Convenhamos, ninguém recebe os gringos tão bem quanto nós. Acho até graça quando meus amigos estrangeiros falam naqueles pontos turísticos oficiais vendidos pelo Brasil, aqueles que ninguém pode piscar o olho sem levar um golpe (o último que lembro ter visto foi um ambulante que cobrou mais de mil reais no cartão, no Rio, por dois milhos). Não vou dizer que em Belém não existe absolutamente ninguém de má índole, mas, resquício de uma existência oficial – ou seja, desde a invasão – de subserviência a uma metrópole exploratória, tudo o que a maioria avassaladora de nós quer é agradar, é mostrar as nossas belezas, a nossa riquíssima cultura (principalmente a alimentar, que não tem nem competição justa), é atestar que o nosso lugar é o coração do mundo. Assim como a nossa gente.

E os gringos piraram. Só quem nunca viveu Belém – a da COP30 ou não – para acreditar no papo furado de que os jornalistas alemães ficaram felizes de voltar para Berlim.
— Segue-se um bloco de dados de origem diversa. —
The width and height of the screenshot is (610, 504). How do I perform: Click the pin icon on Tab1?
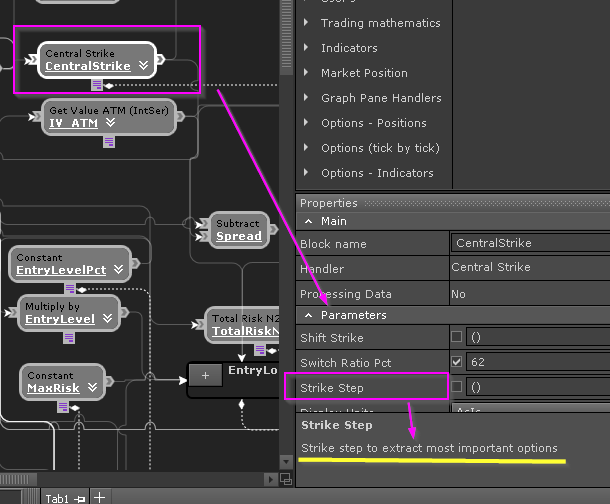pyautogui.click(x=81, y=497)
Enquanto o Príncipe William foi notícia passeando pelo Goeldi, Macron na UFPA e rainha Mary da Dinamarca no Combu, quem fez a festa mesmo foram as delegações e a imprensa internacional, que se esbaldaram provando açaí de verdade, correndo do toró de todo dia, tomando banho de rio, comendo maniçoba, vatapá, pato no tucupi, filhote, tambaqui, pirarucu, que aproveitaram qualquer tempo livre para tomar um tacacá, dançar, curtir, ficar de boa. O Palácio dos Bares, às segundas, virou evento oficial, e não teve beira de rio, roda de carimbó ou festa de aparelhagem que passou incólume à bagaça. Os memes estão aí para provar.
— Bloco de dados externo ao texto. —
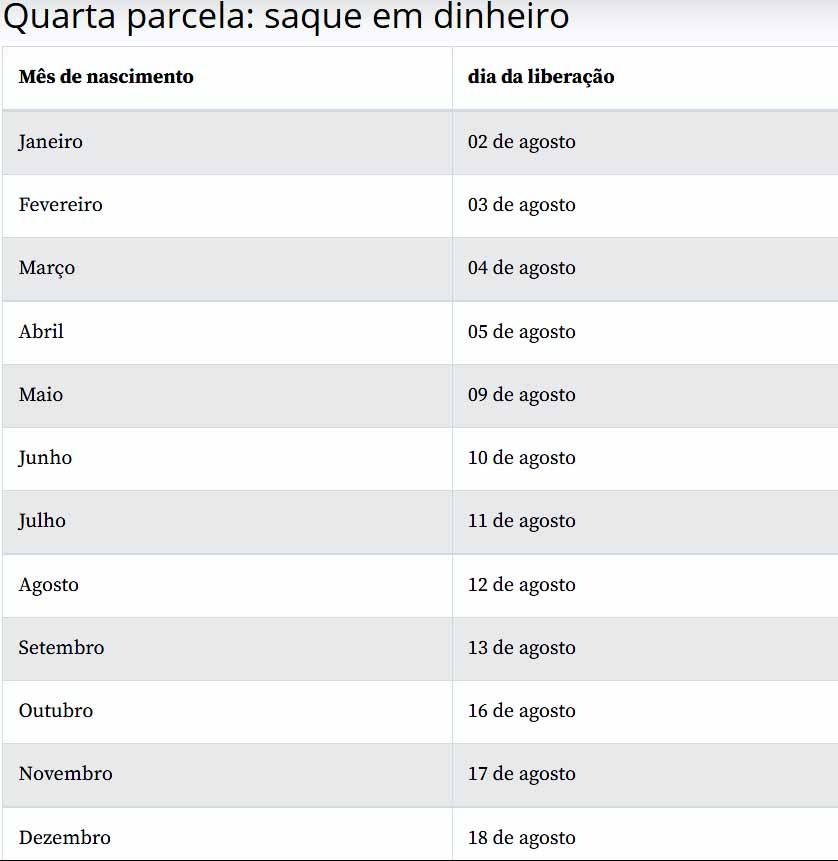Click the 'Quarta parcela: saque em dinheiro' heading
Belém tem inúmeros problemas, sim. Tiveram intercorrências durante a COP30, sim. Mas a ideia não é maquiar a realidade com um parque linear de ferro e sim mostrar ao mundo que nem os séculos de violências exploratórias conseguem diminuir as riquezas do nosso povo cabôco, indígena, quilombola, ribeirinho, marginalizado nas periferias urbanas que recebem os esgotos das grandes obras. Nós merecemos mais, não para gringo ver, mas para, além da dignidade a qual temos direito, salvar a vida no planeta.

Se cada um dos cerca de 50 mil participantes creditados que se renderam ao nosso kakiado levarem consigo um pouco das nossas urgências – principalmente aquelas que ficaram de fora dos documentos da conferência – e se unirem às nossas lutas além da absolutamente linda Marcha Pelo Clima da Cúpula dos Povos que levou mais de 70 mil pessoas às ruas de Belém, temos uma vitória e ainda mais motivos para fazer os gringos dançarem. Afinal de contas, somos os melhores em receber. E queremos dançar, também.